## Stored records
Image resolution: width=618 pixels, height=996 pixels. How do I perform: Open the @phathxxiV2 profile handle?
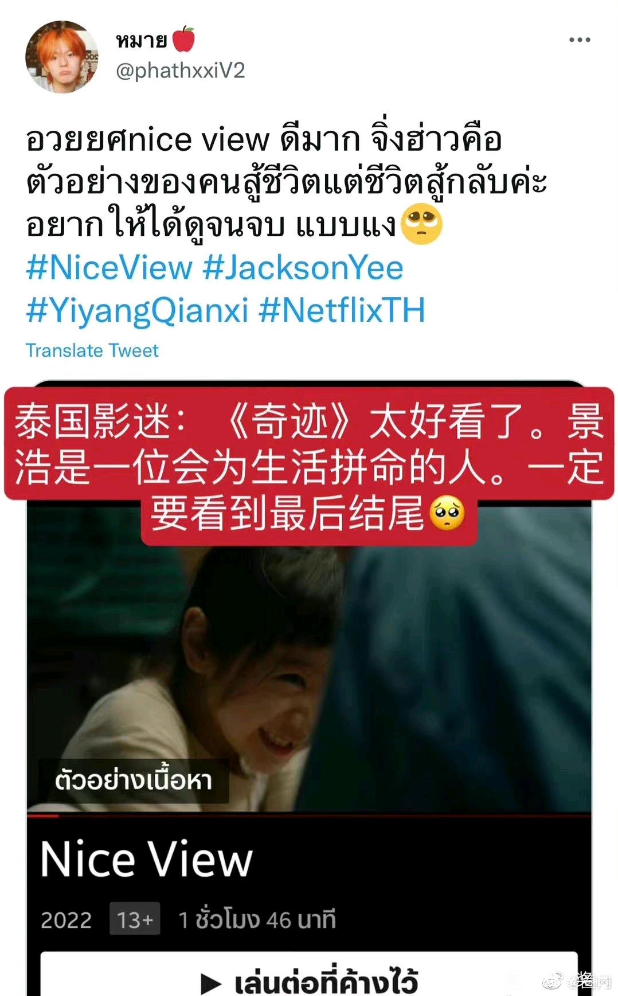pyautogui.click(x=180, y=71)
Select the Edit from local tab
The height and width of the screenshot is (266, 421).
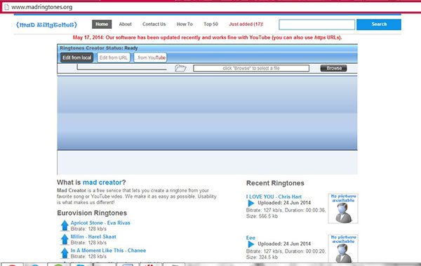click(76, 58)
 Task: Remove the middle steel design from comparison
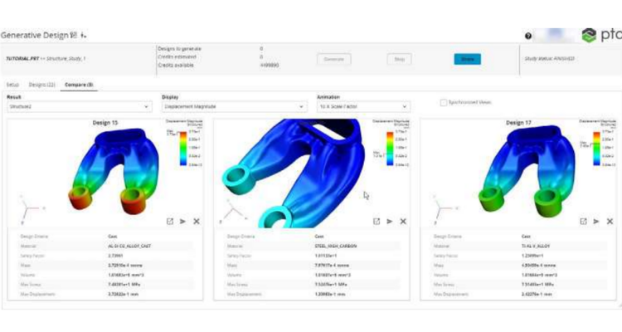(x=403, y=222)
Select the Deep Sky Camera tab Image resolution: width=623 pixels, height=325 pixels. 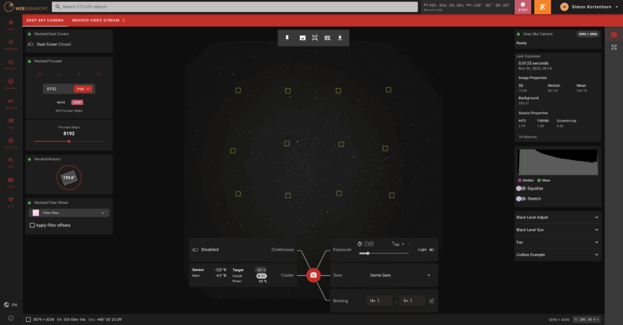pyautogui.click(x=46, y=20)

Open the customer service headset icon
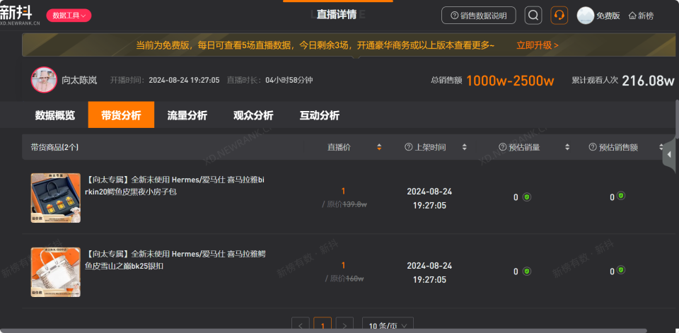[x=559, y=16]
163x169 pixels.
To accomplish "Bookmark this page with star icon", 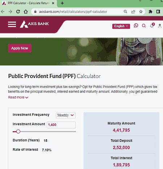I will 141,12.
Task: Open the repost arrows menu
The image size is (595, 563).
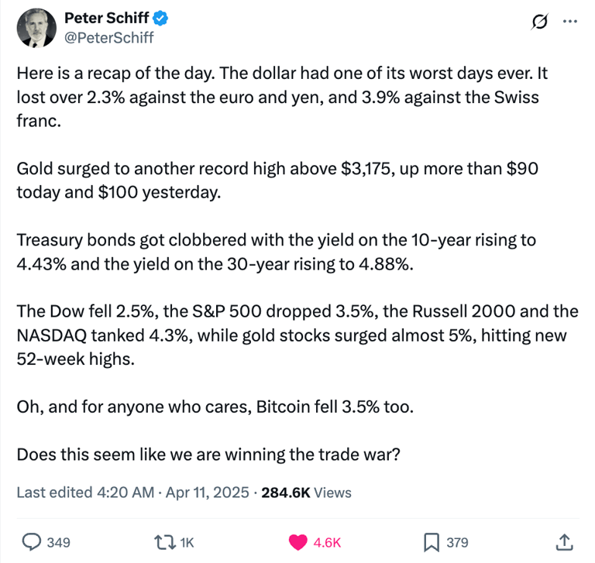Action: pyautogui.click(x=165, y=542)
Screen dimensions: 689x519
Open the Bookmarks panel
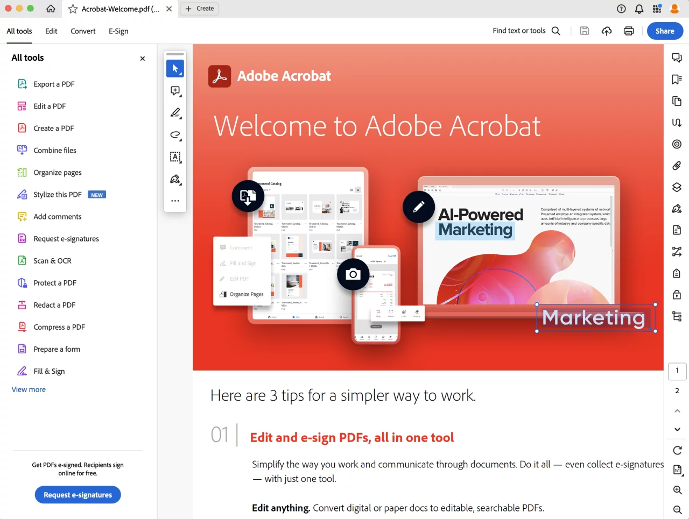click(677, 79)
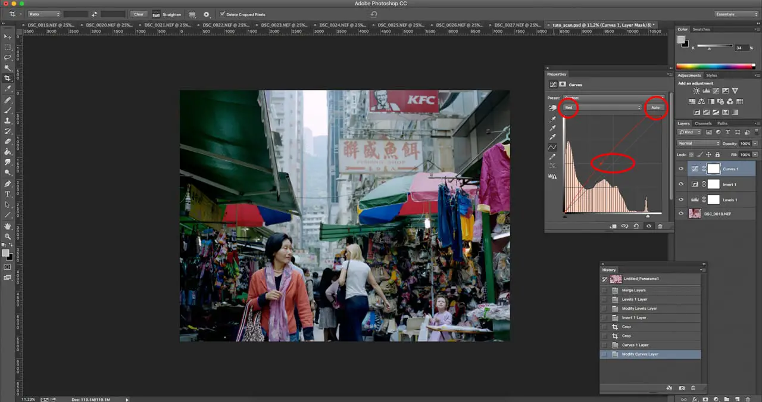Pick the Clone Stamp tool
Viewport: 762px width, 402px height.
(8, 120)
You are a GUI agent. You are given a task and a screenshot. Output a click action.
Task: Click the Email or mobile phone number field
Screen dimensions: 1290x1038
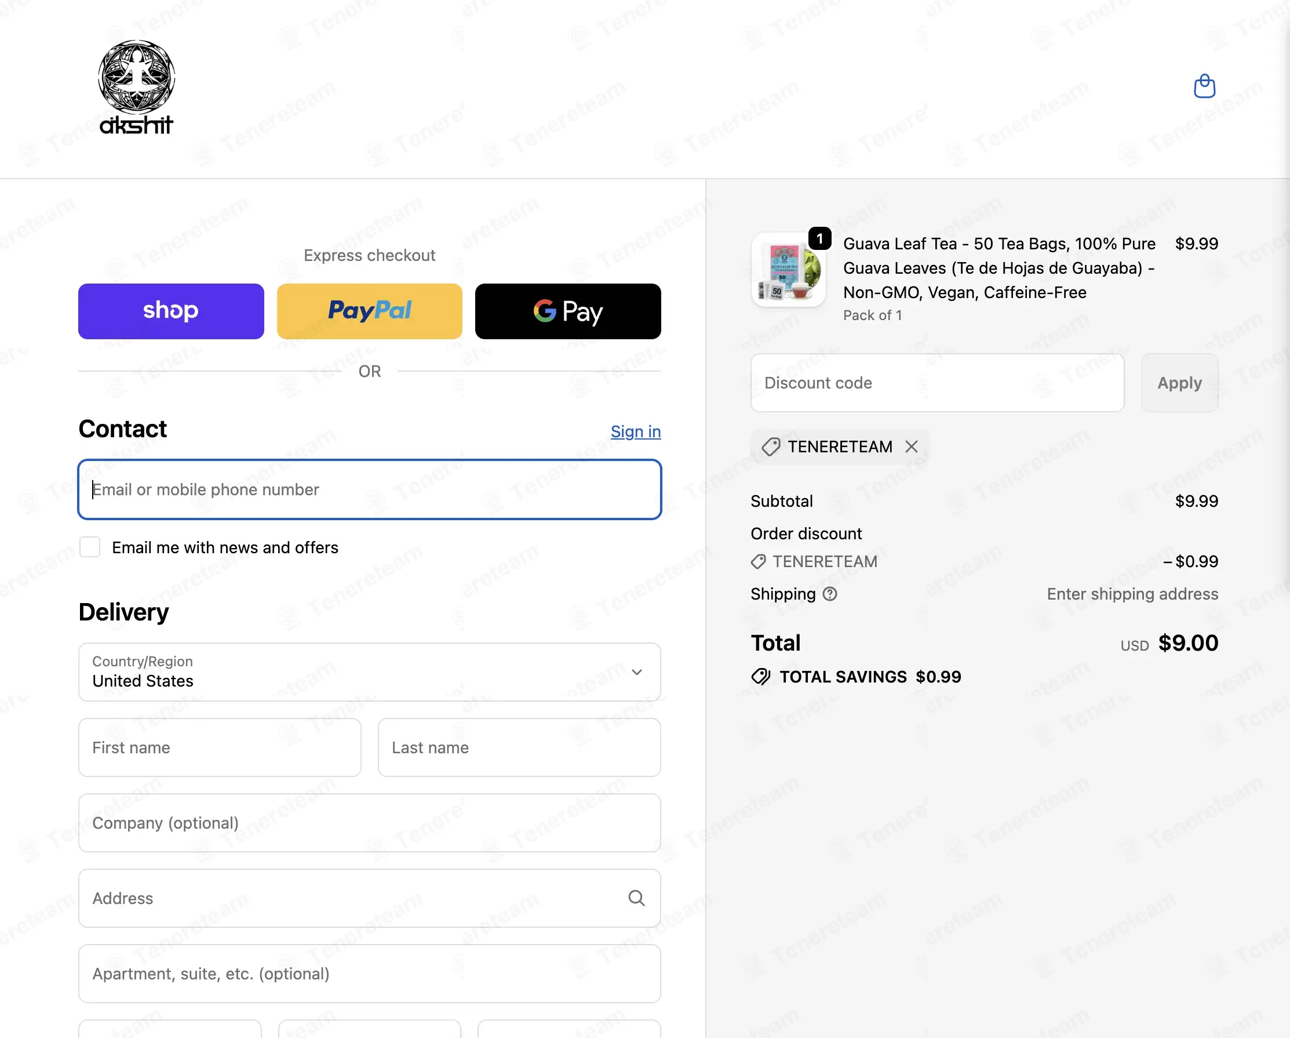click(x=370, y=490)
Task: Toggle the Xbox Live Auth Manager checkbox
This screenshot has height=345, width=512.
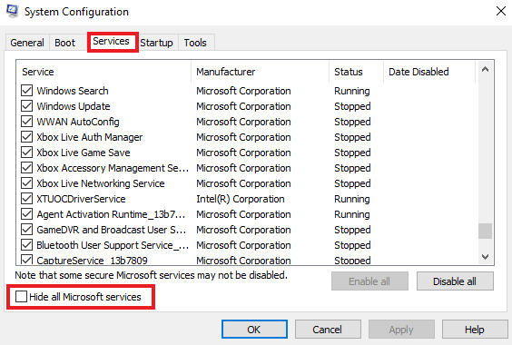Action: point(26,137)
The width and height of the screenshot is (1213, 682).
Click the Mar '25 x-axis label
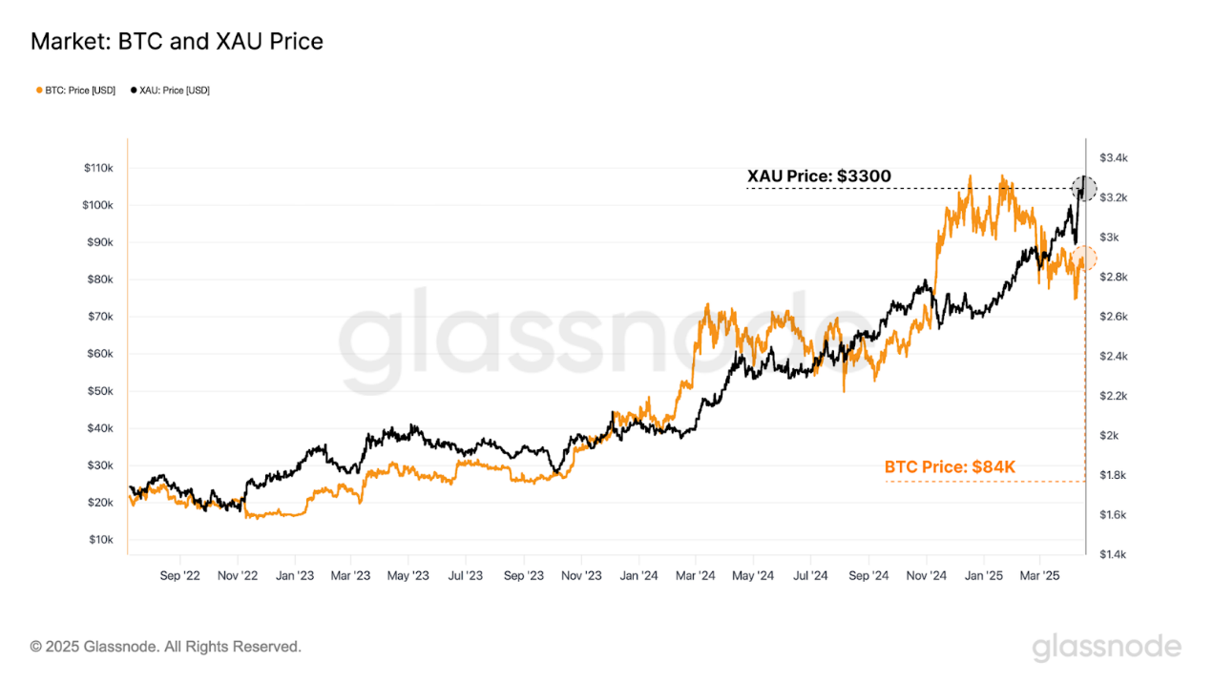1039,576
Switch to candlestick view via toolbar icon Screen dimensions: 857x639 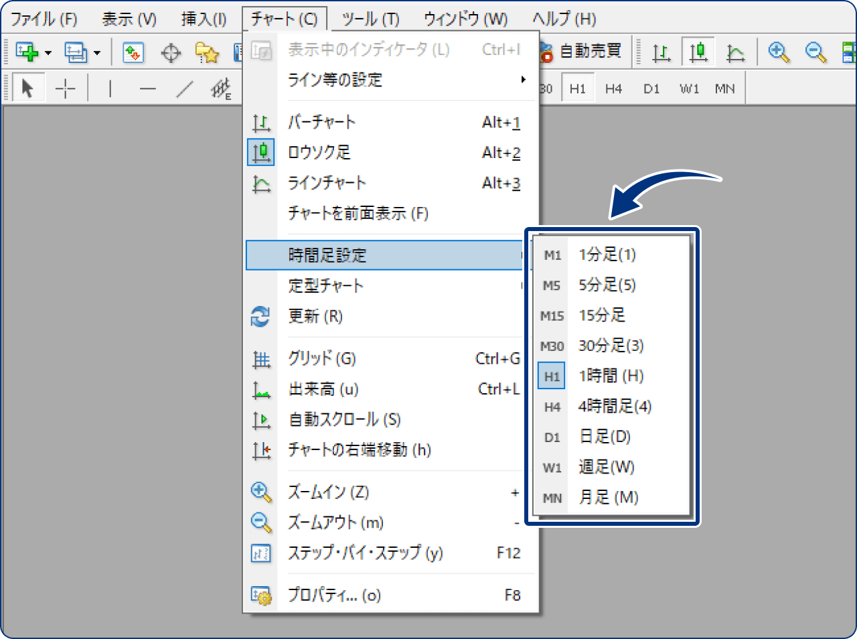[x=698, y=52]
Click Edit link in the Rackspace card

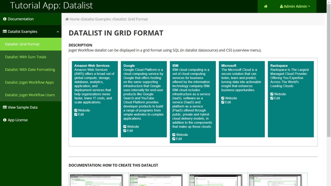(x=277, y=98)
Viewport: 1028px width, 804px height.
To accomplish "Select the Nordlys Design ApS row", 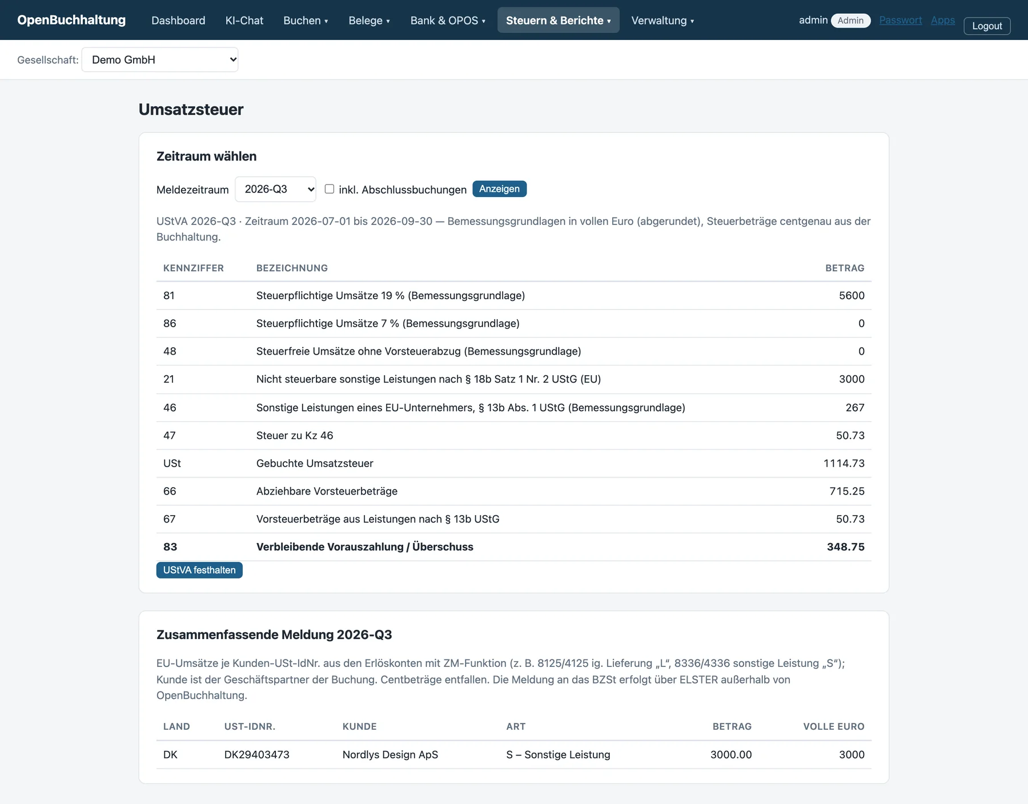I will pyautogui.click(x=514, y=755).
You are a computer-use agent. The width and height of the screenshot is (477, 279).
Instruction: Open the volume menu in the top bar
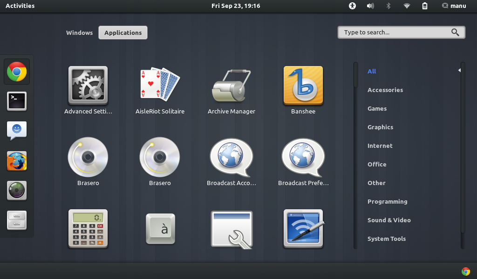point(370,6)
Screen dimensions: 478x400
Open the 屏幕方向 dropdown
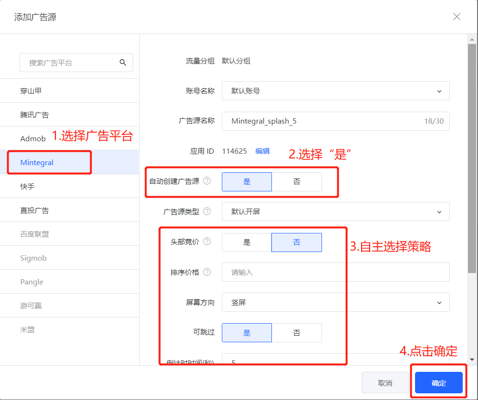pyautogui.click(x=335, y=302)
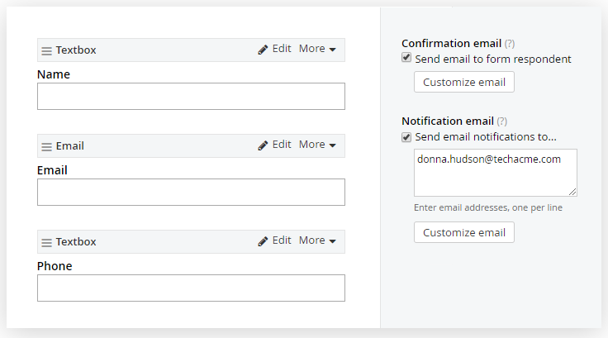Expand More menu for Email field

[317, 145]
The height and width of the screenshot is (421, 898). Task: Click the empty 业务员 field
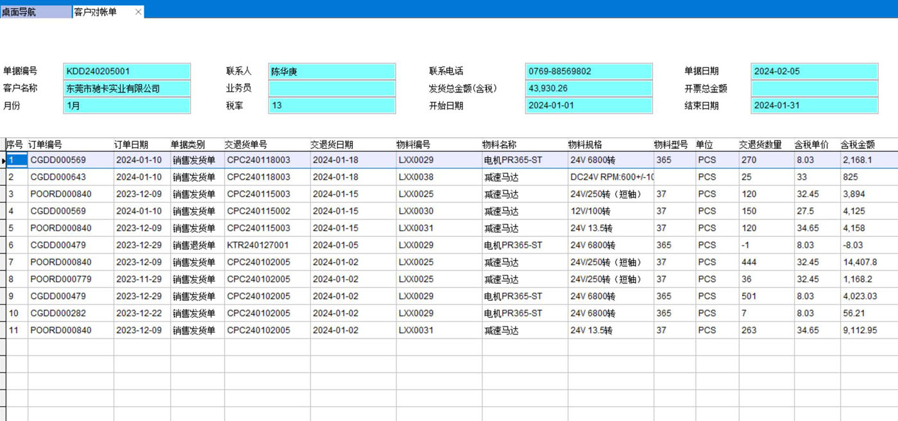[x=332, y=89]
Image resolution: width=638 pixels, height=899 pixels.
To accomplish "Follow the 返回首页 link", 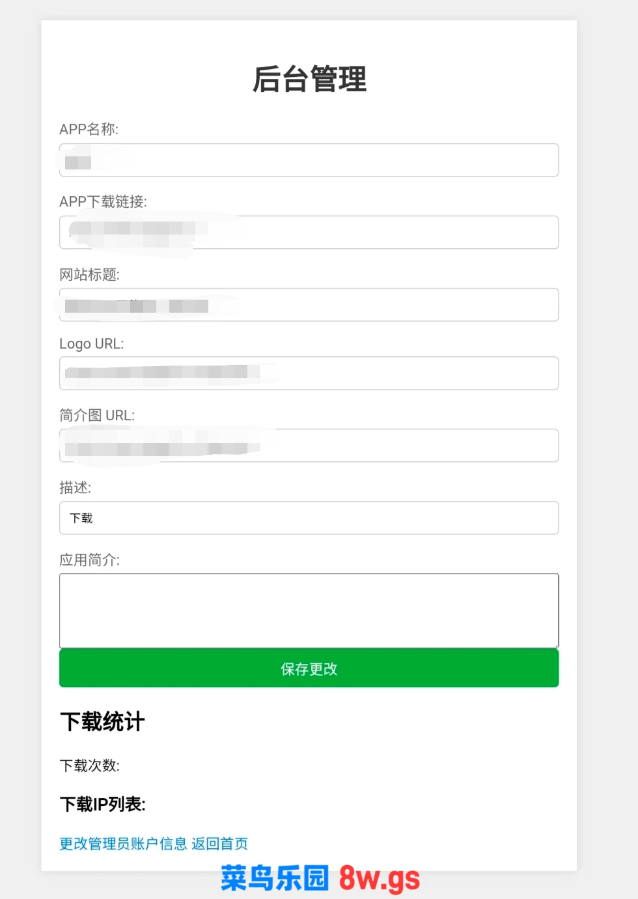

## What the task requires
Output only the lines above from the line that holds "Task: Open the repost arrows menu" through the line that holds "You are a GUI", both ends included, and exclude pictures.

## Task solution
Task: Open the repost arrows menu
The image size is (595, 563).
Action: pyautogui.click(x=165, y=542)
Screen dimensions: 689x519
Open the Bookmarks panel
click(677, 79)
Pick the Clone Stamp tool
Viewport: 762px width, 402px height.
(8, 120)
You are a GUI agent. You are given a task and a screenshot. Output a click action.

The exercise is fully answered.